Stiamo parlando, complessivamente, di circa 70 mila bottiglie che si suddividono in un rosato, un bianco e alcuni rossi tra i quali spicca il Loto, chiamato così proprio per la presenza, nella tenuta e come dice fraulein Petra, della pianta acquatica originaria dell'Asia. Il Loto è un rosso corposo e di grande personalità, il prodotto di punta dell'azienda. A Pieve Santo Stefano sono 18 gli ettari coltivati a vigneto e sei quelli ad olivo. Si produce un ottimo olio dop delle colline lucchesi, all'incirca 1500 litri di un prodotto di assoluta qualità. Rinomato l'olio extravergine della Pieve di Santo Stefano.
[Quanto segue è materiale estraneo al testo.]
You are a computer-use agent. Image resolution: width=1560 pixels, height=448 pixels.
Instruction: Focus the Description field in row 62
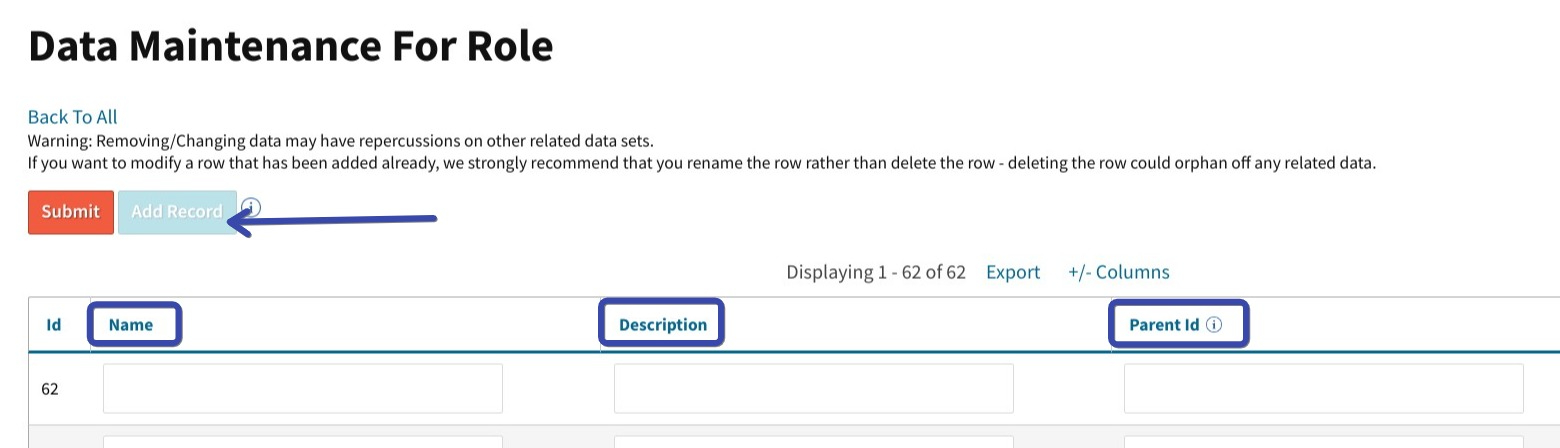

I mercati più appetitosi, spiega la responsabile vendite, a parte l'Italia, sono la Germania, l'Austria, la Svizzera e, da qualche tempo, anche gli Stati Uniti.
I vini dell'azienda vanno dal rosato Luna, per via di quei riflessi che la luna presenta a volte, al bianco Gioia che è assolutamente godibile, dai rossi Volo e Sereno, più freschi, ma intriganti e vivaci, al Loto di cui abbiamo già detto. E, infine, il Nina, il rosso che il proprietario della villa ha voluto regalare alla consorte.
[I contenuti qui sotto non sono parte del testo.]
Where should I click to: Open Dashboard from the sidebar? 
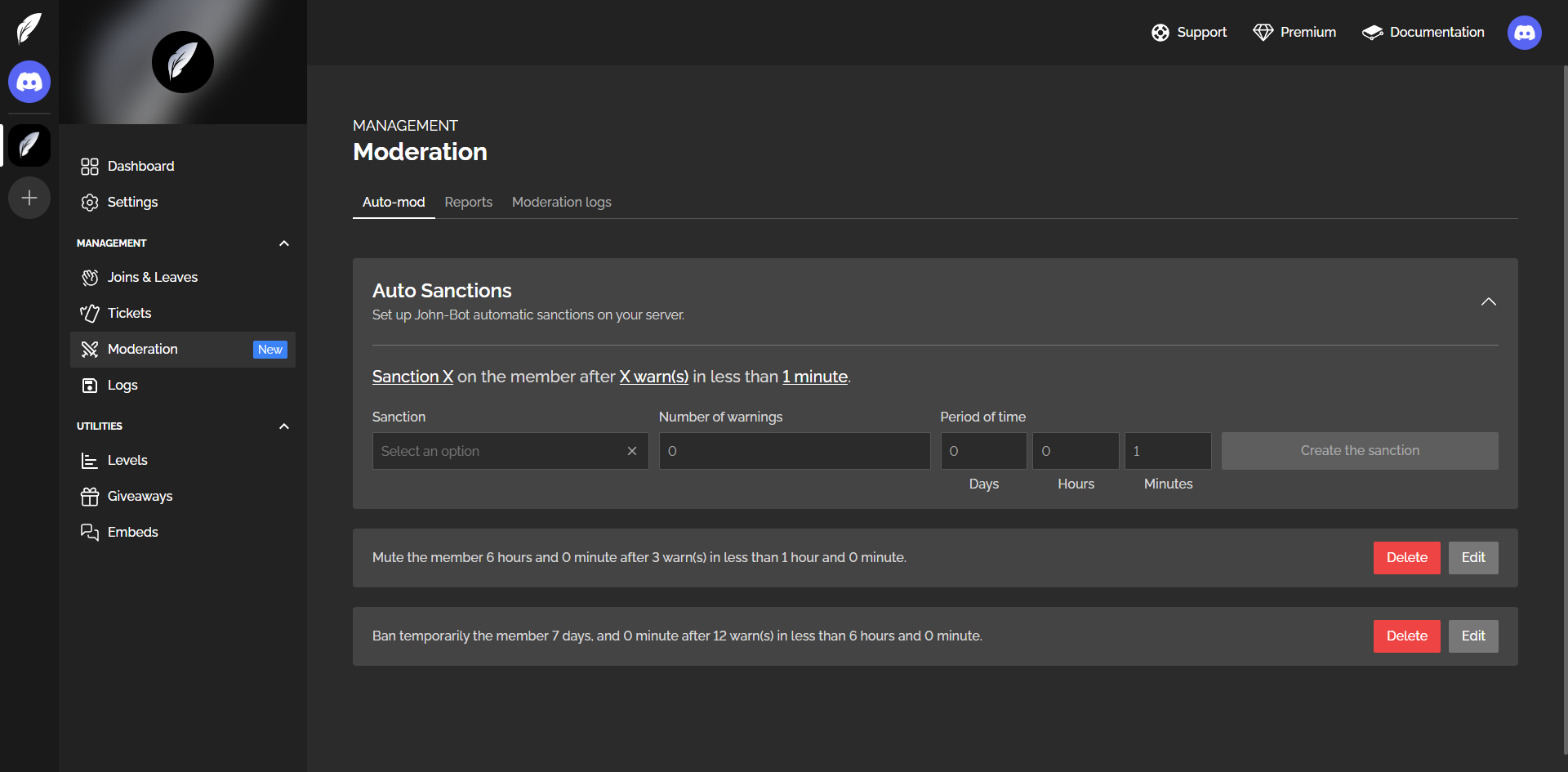click(140, 166)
La cantina è un gioiello dove le botti paiono preziosi in vetrina esposte all'ammirazione dei visitatori. Pulizia, efficienza, conoscenza, efficacia. Si respira un'aria dove non c'è tolleranza per l'approssimazione. Anche la tavola apparecchiata per ospitare la degustazione dei sei vini dell'azienda avviene in una atmosfera quasi regale, con arredi e colori abbinati con estremo gusto.